The Corporation Tax Act 2010 (c. 4) is an act of the Parliament of the United Kingdom that received royal assent on 3 March 2010.

It was first presented (first reading) in the House of Commons on 19 November 2009 and received its third reading on 4 February 2010. It was first read in the House of Lords on 4 February 2010 and received its second and third readings on 2 March 2010.

==Provisions==
Section 1 of the act gives a summary of the contents of the act, and the changes it made, primarily to the Income and Corporation Taxes Act 1988.

1 Overview of Act
(1) Part 2 is about calculation of the corporation tax chargeable on a company's profits, in particular—
(a) the rates at which corporation tax on profits is charged (see Chapter 2),
(b) ascertaining the amount of profits to which the rates of tax are applied (see Chapter 3), and
(c) the currency in which profits are to be calculated and expressed (see Chapter 4).
(2) Parts 3 to 7 make provision for the following reliefs—
(a) relief for companies with small profits (see Part 3),
(b) relief for trade losses (see Chapters 2 and 3 of Part 4),
(c) relief for losses from property businesses (see Chapter 4 of Part 4),
(d) relief for losses on a disposal of shares (see Chapter 5 of Part 4),
(e) relief for losses from miscellaneous transactions (see Chapter 6 of Part 4),
(f) group relief (see Part 5),
(g) relief for qualifying charitable donations (see Part 6), and
(h) community investment tax relief (see Part 7).

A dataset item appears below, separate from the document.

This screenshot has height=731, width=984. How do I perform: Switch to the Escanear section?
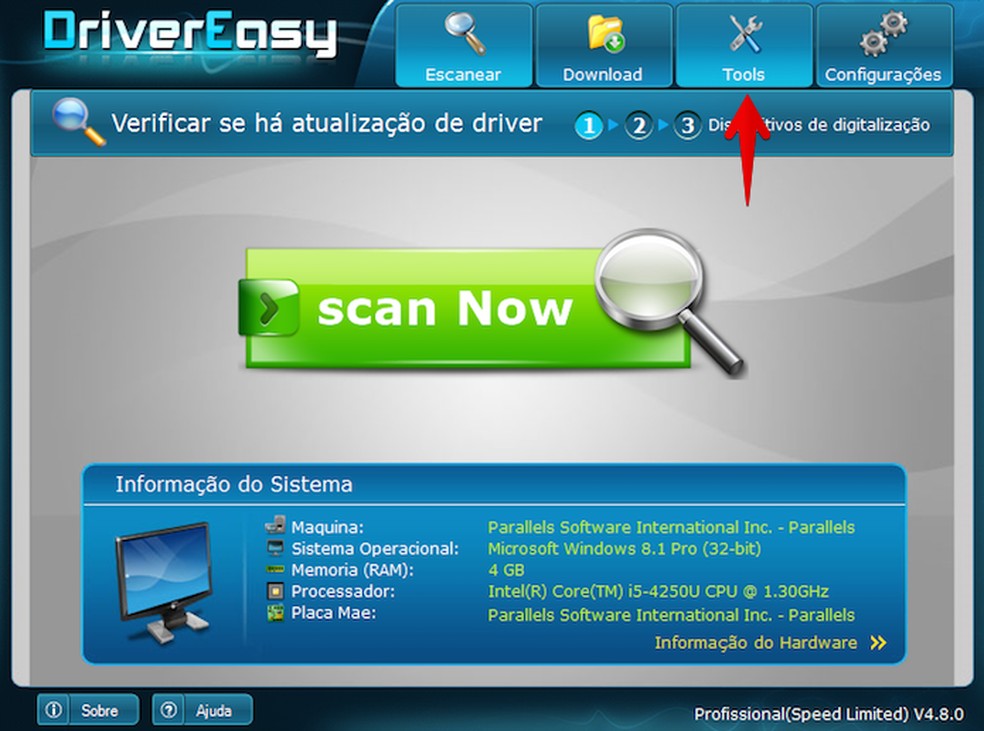click(x=463, y=45)
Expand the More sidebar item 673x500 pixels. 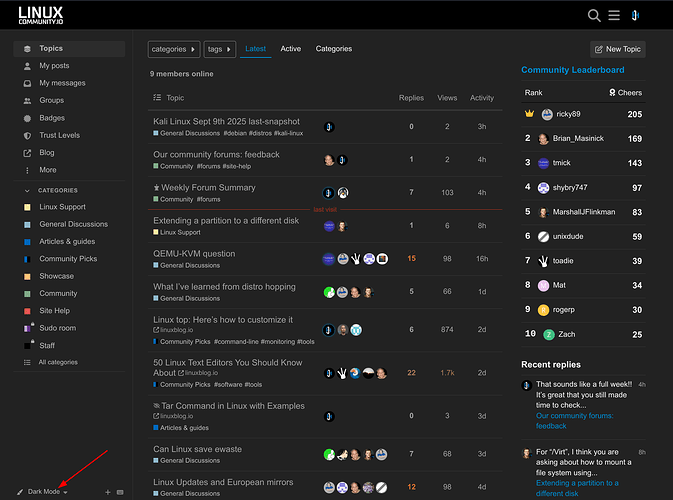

(3) Parts 8 to 13 make provision about special types of business and company etc, in particular—
(a) oil activities (see Part 8),
(b) leasing plant or machinery (see Part 9),
(c) close companies (see Part 10),
(d) charitable companies etc (see Part 11),
(e) real estate investment trusts (see Part 12),
(f) corporate beneficiaries under trusts (see Chapter 1 of Part 13),
(g) open-ended investment companies, authorised unit trusts and court investment funds (see Chapter 2 of Part 13),
(h) unauthorised unit trusts (see Chapter 3 of Part 13),
(i) securitisation companies (see Chapter 4 of Part 13),
(j) companies in liquidation or administration (see Chapter 5 of Part 13),
(k) banks etc in compulsory liquidation (see Chapter 6 of Part 13),
(l) co-operative housing associations and self-build societies (see Chapters 7 and 8 of Part 13), and
(m) community amateur sports clubs (see Chapter 9 of Part 13).

(4) Parts 14 to 21 contain provisions relating to tax avoidance, in particular with respect to—
(a) change in company ownership (see Part 14),
(b) transactions in securities (see Part 15),
(c) factoring of income (see Part 16),
(d) manufactured payments and repos (see Part 17),
(e) transactions in land (see Part 18),
(f) the sale and lease-back of assets (see Part 19),
(g) leasing plant or machinery (see Part 20), and
(h) other arrangements involving asset leasing (see Part 21).

(5) Part 22 contains miscellaneous provisions, including provision with respect to—
(a) transfers of trade without a change of ownership (see Chapter 1),
(b) transfers of trade to obtain balancing allowances (see Chapter 2),
(c) transfer of relief within partnerships (see Chapter 3),
(d) the surrender of tax refunds within groups of companies (see Chapter 4),
(e) the set off of income tax deductions against corporation tax (see Chapter 5),
(f) the assessment, collection and recovery of corporation tax from UK representatives of non-UK resident companies (see Chapter 6),
(g) the recovery of unpaid corporation tax due from non-UK resident companies (see Chapter 7), and
(h) exemptions (see Chapter 8).

(6) Part 23 contains provisions about the meaning of “distribution” and certain associated matters.

(7) Part 24 contains definitions that apply for the purposes of the Corporation Tax Acts and other general provisions that have effect for the purposes of those Acts.

(8) Part 25 contains provisions of general application, including definitions for the purposes of the Act.

(9) For abbreviations and defined expressions used in this Act, see section 1174 and Schedule 4.
The act consolidated legislation concerning corporation tax.

The act allows for the cash paid to shareholders to reaquire their shares to be treated as capital rather than income under certain conditions, which allows for this to be taxed as capital gains.

An individual is considered to be connected to a company if together with those connected to the individual, the individual controls the company.